Dass Würth für seinen Appell die Form des Briefes gewählt hat, ist kein Zufall: Der Unternehmer ist ein passionierter Briefeschreiber und wendet sich regelmäßig schriftlich an seine Mitarbeiterinnen und Mitarbeiter, aber auch an seine Familie. Seine Schreiben werden im Unternehmen und der Familie geachtet und gefürchtet. Dass er seine Briefe nummeriert, hatte er Capital bereits in einem Drei-Generationen-Interview im Jahr 2022 verraten. „Standard ist der Brief, das ist bei mir Tradition“, sagte Würth. Damals war er nach eigenen Angaben bei 189.000 Schreiben, der Anti-AfD-Brief trägt nun die Nummer 192.542.
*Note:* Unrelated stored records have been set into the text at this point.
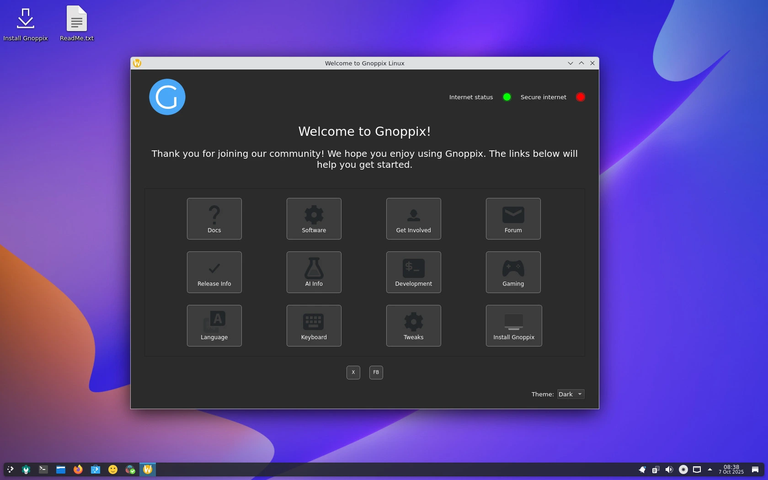Open the Docs question mark tile

pos(214,219)
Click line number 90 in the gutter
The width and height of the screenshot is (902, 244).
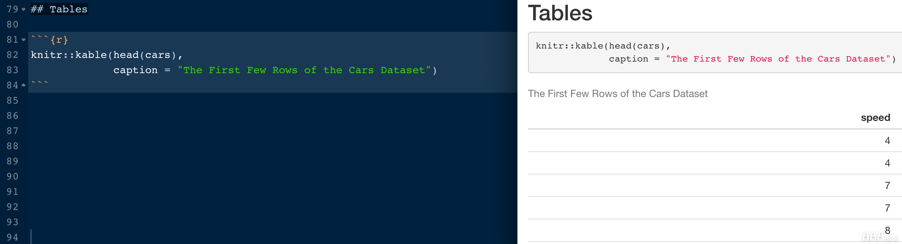[x=12, y=177]
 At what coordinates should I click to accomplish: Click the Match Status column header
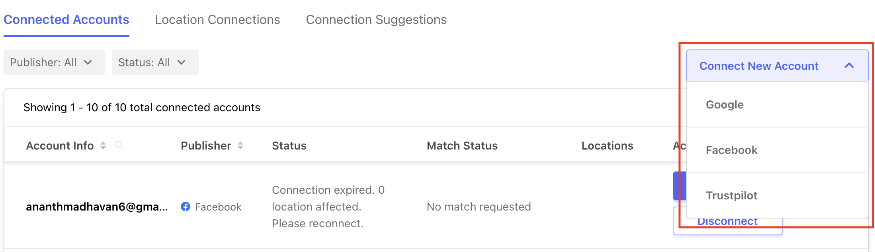[x=462, y=146]
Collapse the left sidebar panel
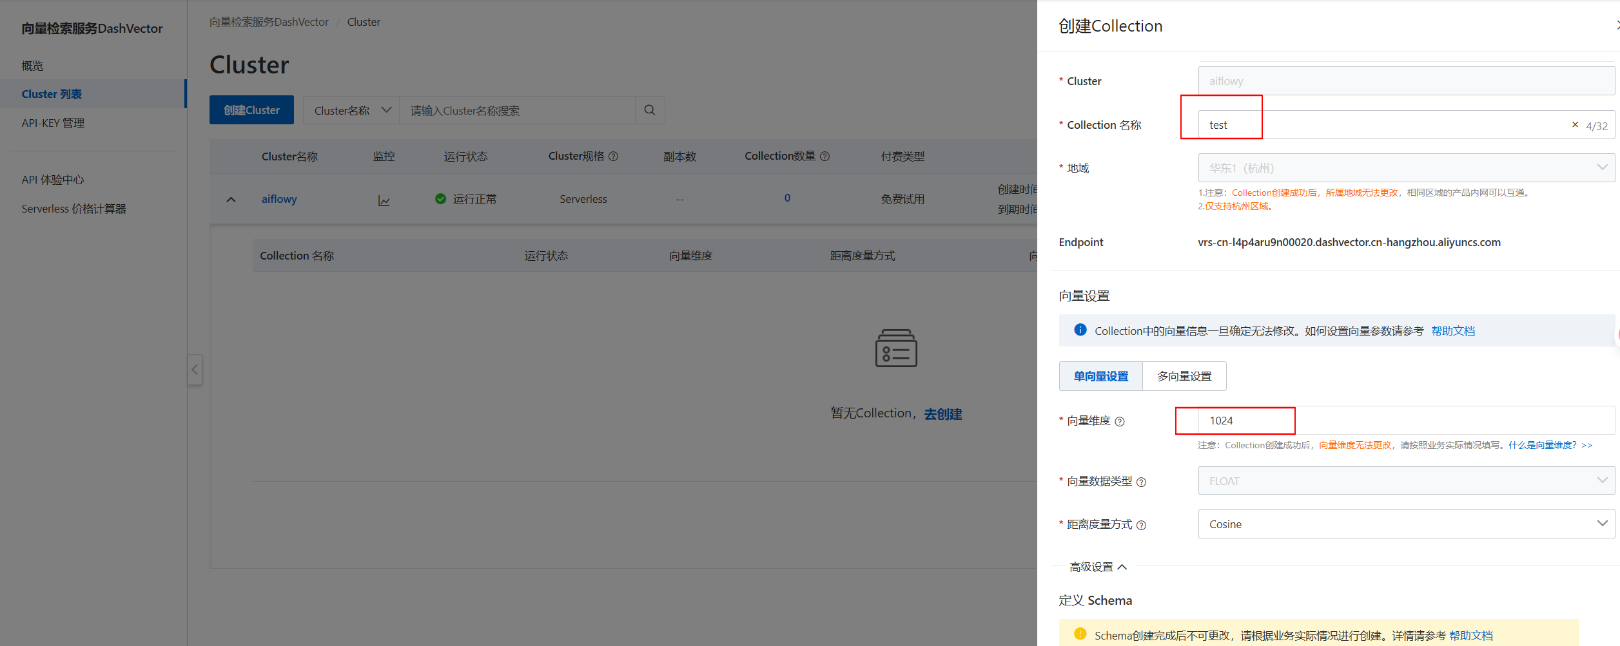The height and width of the screenshot is (646, 1620). click(195, 370)
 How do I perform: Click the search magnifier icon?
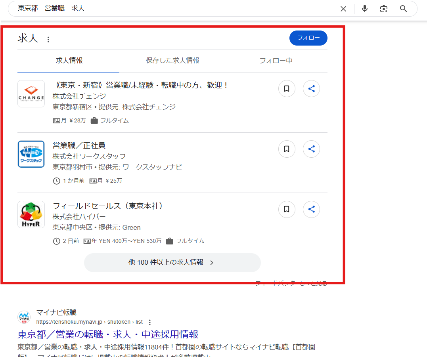[x=403, y=8]
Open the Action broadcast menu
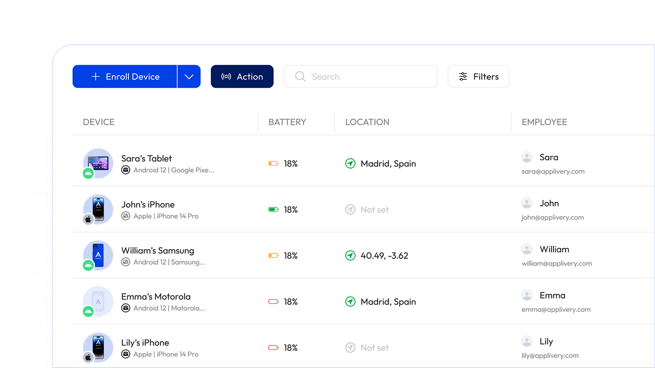Viewport: 655px width, 368px height. [242, 77]
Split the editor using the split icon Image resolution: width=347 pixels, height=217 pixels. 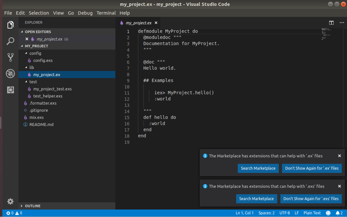coord(331,23)
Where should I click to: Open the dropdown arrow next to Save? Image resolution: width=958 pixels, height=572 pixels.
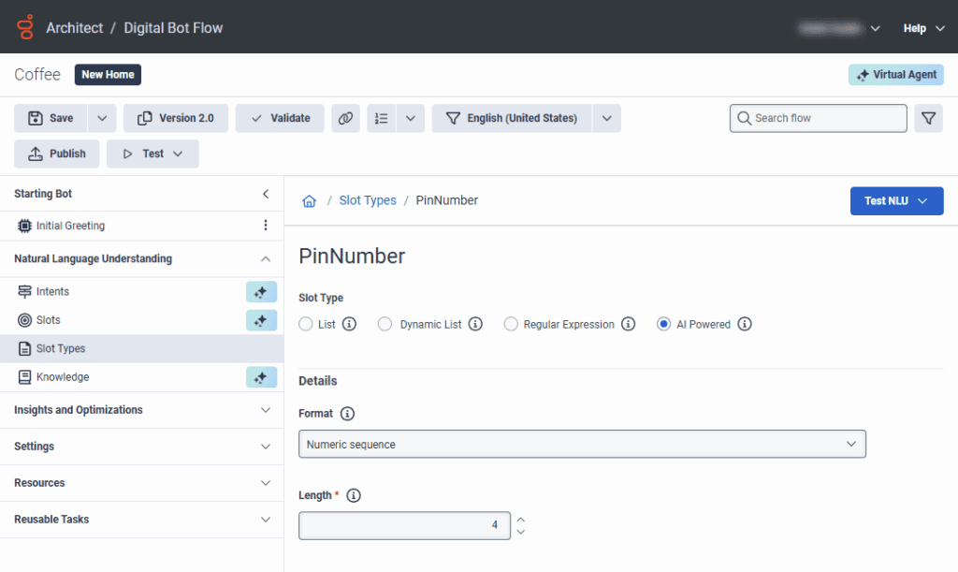click(x=102, y=118)
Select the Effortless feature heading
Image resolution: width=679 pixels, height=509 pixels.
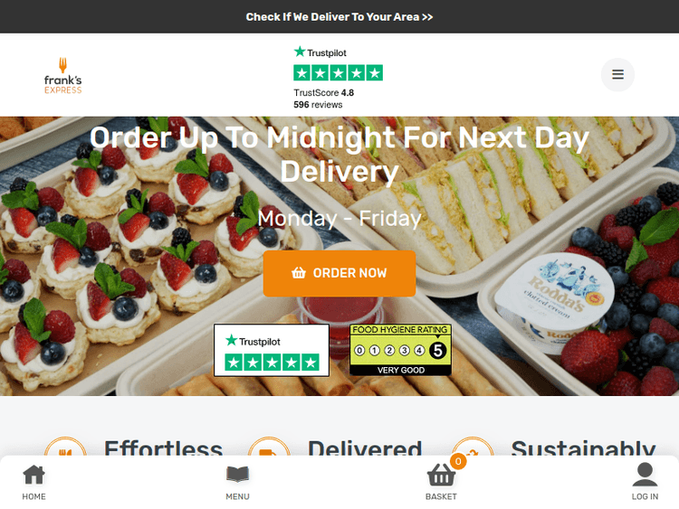click(x=163, y=448)
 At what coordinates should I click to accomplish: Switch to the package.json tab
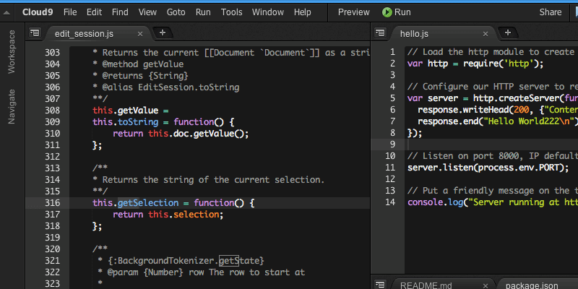[x=531, y=285]
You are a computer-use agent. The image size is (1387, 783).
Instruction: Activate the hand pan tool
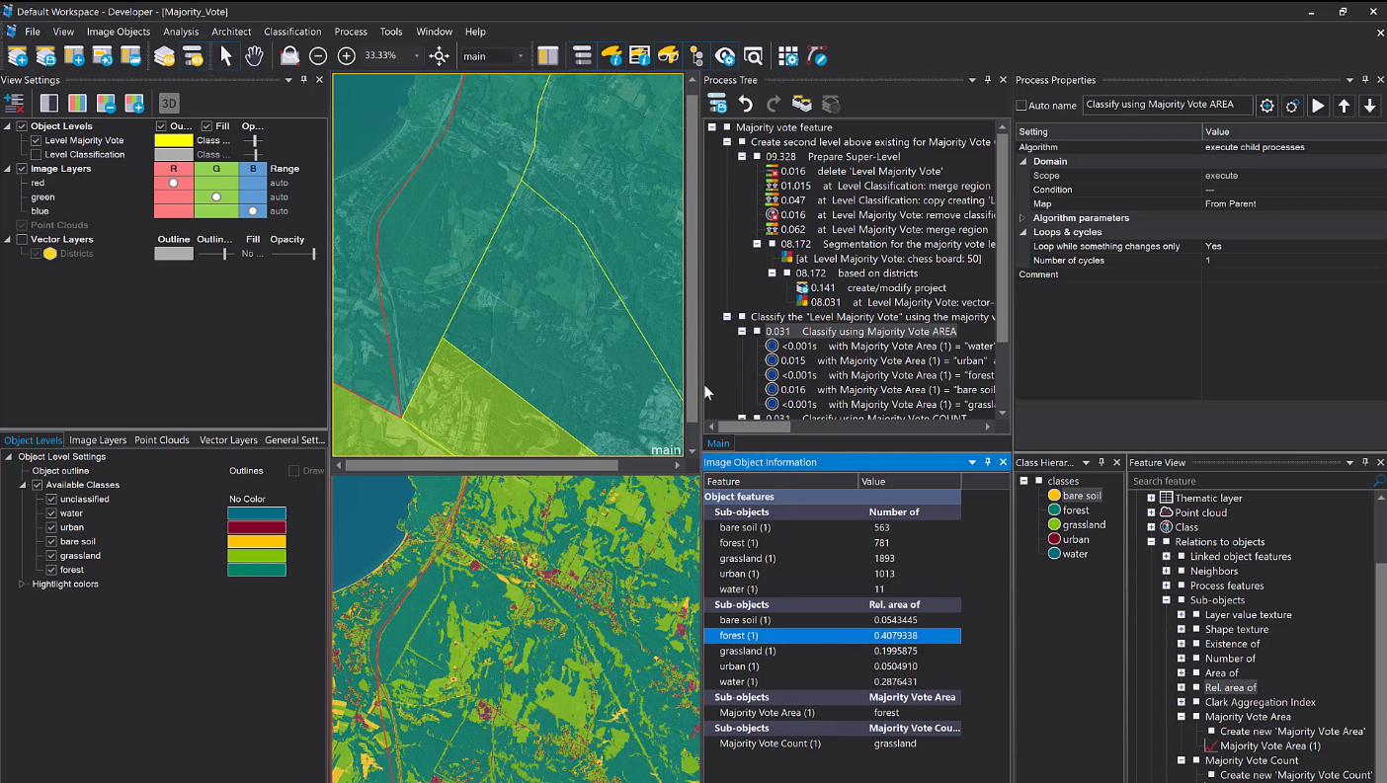254,56
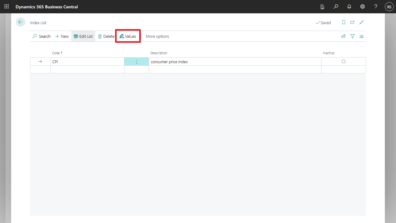The image size is (396, 223).
Task: Click the share icon
Action: click(x=343, y=37)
Normalerweise geht es in den Schreiben des Patriarchen aber eher nicht um die große Politik. Oft sind strategische Fragen Thema, bisweilen auch Banalitäten – zum Beispiel nicht gelüftete Räume in einer Repräsentanz oder kaputte Seifenspender. „Das ist unangemessen für unser Haus und gibt dann einen Brief“, sagte Würth im Capital-Interview. Post vom Chef, der 1949 in den Zweimannbetrieb seines Vaters eingestiegen war, daraus einen Milliardenkonzern formte und heute den Stiftungsaufsichtsrat leitet, sind die Würth-Mitarbeiterinnen und -Mitarbeiter also gewöhnt.